Shepherd agent

New users are added to the database by an internal staff member through the admin page. The onfly information required is a name to identify the user; we use API keys to log users in instead of a user password. A User can possess more than one Shepherd Agent (one per environment that they have, or one per different algorithm on one environment to compare algorithms, for instance).

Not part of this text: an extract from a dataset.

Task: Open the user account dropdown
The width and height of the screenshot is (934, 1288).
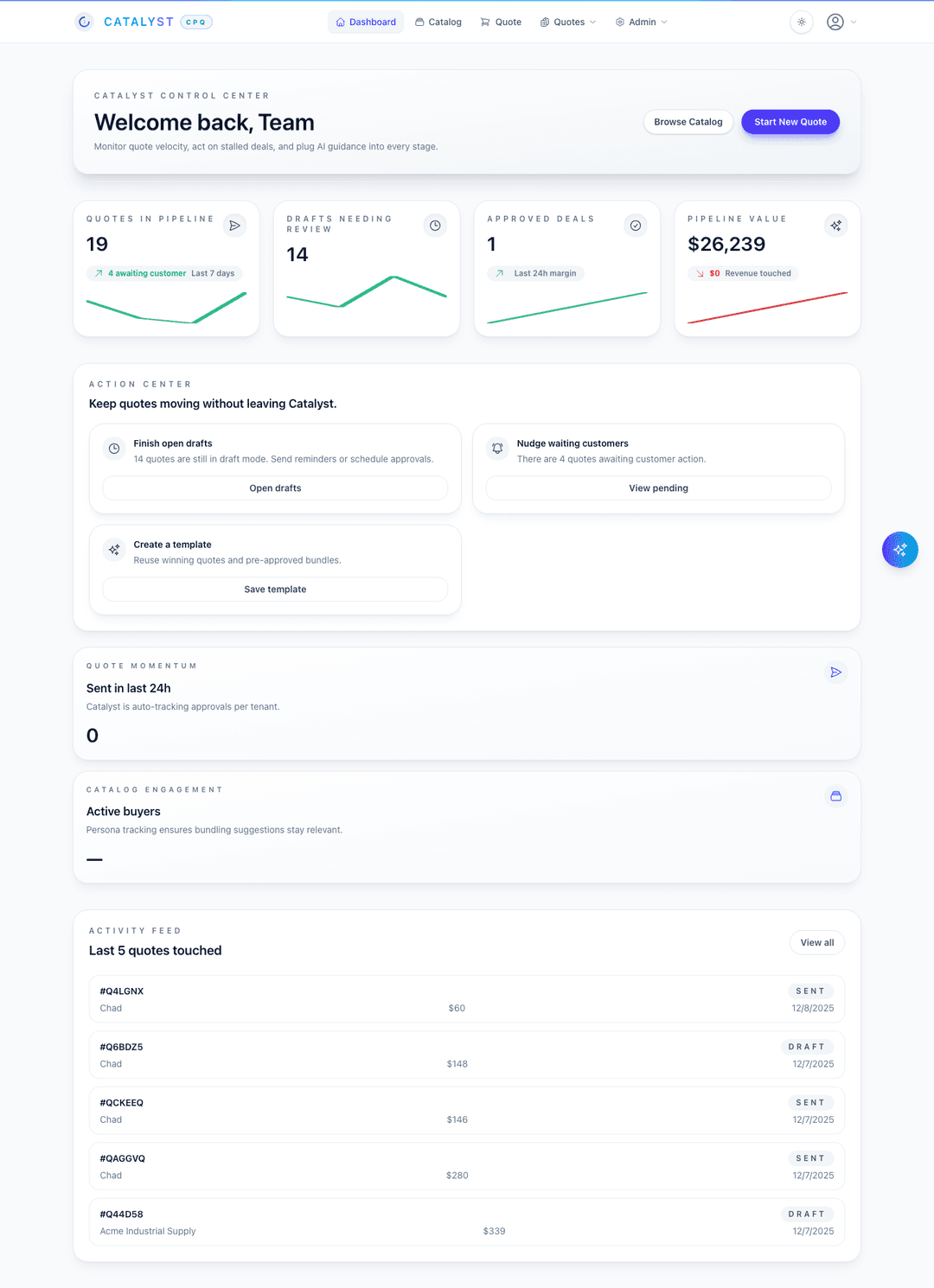Action: (840, 22)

Once a Shepherd user exists, a Shepherd agent associated to that user can be created. To avoid the need for a user name and password, we use generated API keys by the UUID module. The particularity of our usage of API keys is that one API key is also associated to one Shepherd Agent. When logging in to Shepherd, the client sends an API key to the server, which retrieves the corresponding API key object, linked to the user’s corresponding Agent. In the case where a user has multiple Shepherd agents, they would also have multiple API keys, one per agent. The advantage of this setting is that if one API key is leaked, only one of the user’s Shepherd Agents is leaked.

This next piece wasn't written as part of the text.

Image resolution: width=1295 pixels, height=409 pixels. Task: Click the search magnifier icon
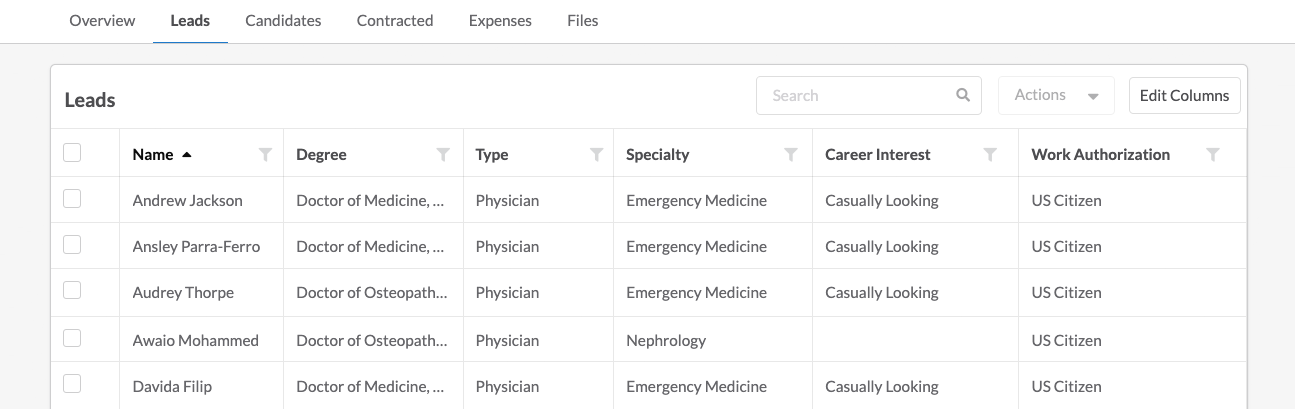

The specification of the action and observation spaces of the user’s environment are required for the initialization of a Shepherd Agent. It is also at the agent creation time that an RL algorithm to be executed by the agent is chosen. New Shepherd agents are created through the admin page, as well as the parameter values to configure the algorithm run by an agent.

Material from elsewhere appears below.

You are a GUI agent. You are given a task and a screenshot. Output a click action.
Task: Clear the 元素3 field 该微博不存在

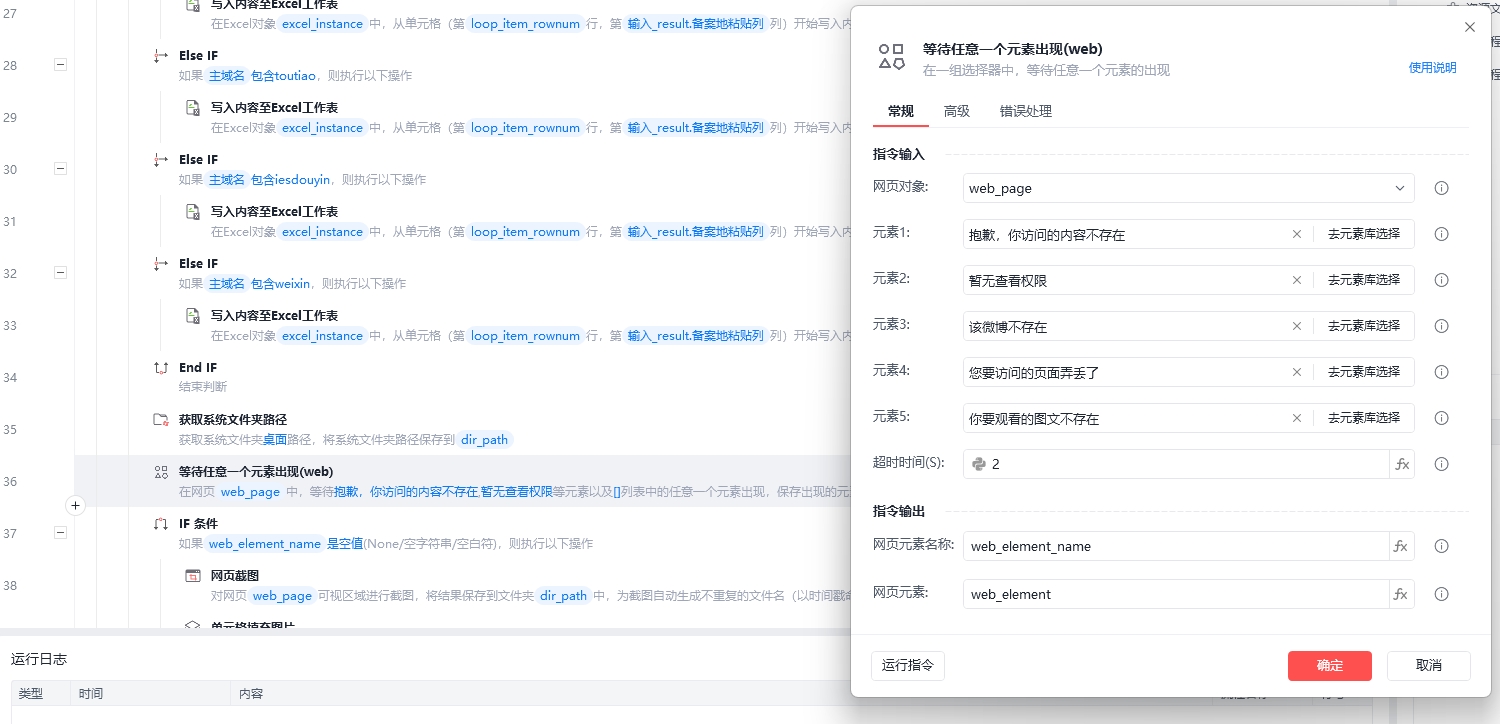[1297, 326]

The difference between a Shepherd agent and a standard RL agent is that several standard RL agents can “run” one Shepherd agent: a Shepherd agent stores a configuration, specifying which algorithm must be executed, the parameters, as well as the latest generated model and results obtained.

Creating a Shepherd agent

Alternative text

The user owning the Shepherd agent must be specified. Only they (the user) can launch that specific Shepherd agent, access its learned models, see its learning curves, perform special actions such as deleting the agent and its models, etc.

The algorithm run by all RL agent instances under that Shepherd agent must also be specified. There exist several RL algorithms, and some might work better than others depending on the problem/environment (e.g., not all RL algorithms are compatible with continuous actions). The algorithm chosen during the creation of a Shepherd agent cannot be changed afterwards.

Alternative text

Action and observation spaces

A Shepherd is always associated with one environment to be solved. This environment, run on the client’s side, must send observations to the Shepherd agent, and receives actions in return.

Let’s consider CartPole-v0, from the Gym. Its observations are in the form of vectors of four floats; each float is equal to 3.4028234663852886e+38 at its highest, and -3.4028234663852886e+38 at its lowest.

Alternative text

In the specs of the Shepherd agent on the admin site, the action and observation spaces must be expressed in valid JSON. We set the action space to two (corresponding to the two discrete actions available in CartPole); the observation space can eb expressed as follows: [[space], low, high].

Alternative text

There are few “special actions” that the user can do through the admin page; they can download data from the agent, such as the episode rewards and the agent’s model, and reboot its learning, which is especially useful when the environment has been modified and that previous results become irrelevant.

Alternative text

Algorithms

An Algorithm has a fairly brief definition in our database; it has a name, often the abbreviated version of the name of an RL algorithm, such as PPO or A3C and a Boolean flag indicating whether it is compatible with environments with continuous actions or not. An Algorithm also has several Parameters associated to it. Algorithm objects are preexisting the creation of Users and Agents; we pre-populate the database with RL algorithms from Stable Baselines 3, but adding new algorithms that are not from Stable Baselines 3 is trivial.

Parameter values

When a new Shepherd agent is created, an RL algorithm must be chosen to be run by this agent. If they want to, the user can configure the algorithm through setting the value of some parameters, via the addition of ParameterValue objects in the database. This comes in handy when the user wants to try parameter values different from predefined default ones. The value chosen is stored in value_int, value_float, value_bool (exclusive) or value_str, depending on the type of the corresponding Parameter object (see below); all three other value attributes are set to null. A ParameterValue is associated to one Shepherd Agent, and to one Parameter.

Parameters

Each RL algorithm in the database uses a multitude of Parameters (e.g., learning rate, batch size, gamma, etc), all associated to that one algorithm. The type of the value this parameter can take is defined by an Integer in [1, 2, 3, 4]; if type is equal to 1, the value of the parameter must be an Integer, if type = 2, the value must be a floating point, etc. Only one of the attributes value_int, value_float, value_bool and value_str contains a value different than null, depending on the type attribute. Similarly to Algorithms, Parameters are pre-existing ParameterValues; we populate the database with parameters used by most RL algorithms, and set their default values, before the addition of Users and their Shepherd Agents.

Episode Returns

Multiple EpisodeReturns are associated to one Shepherd Agent. Each EpisodeReturn object stores a float (the sum of all rewards collected during one episode), and a date time field. Episode returns are used to plot the Agent’s learning curve, automatically displayed on the admin page.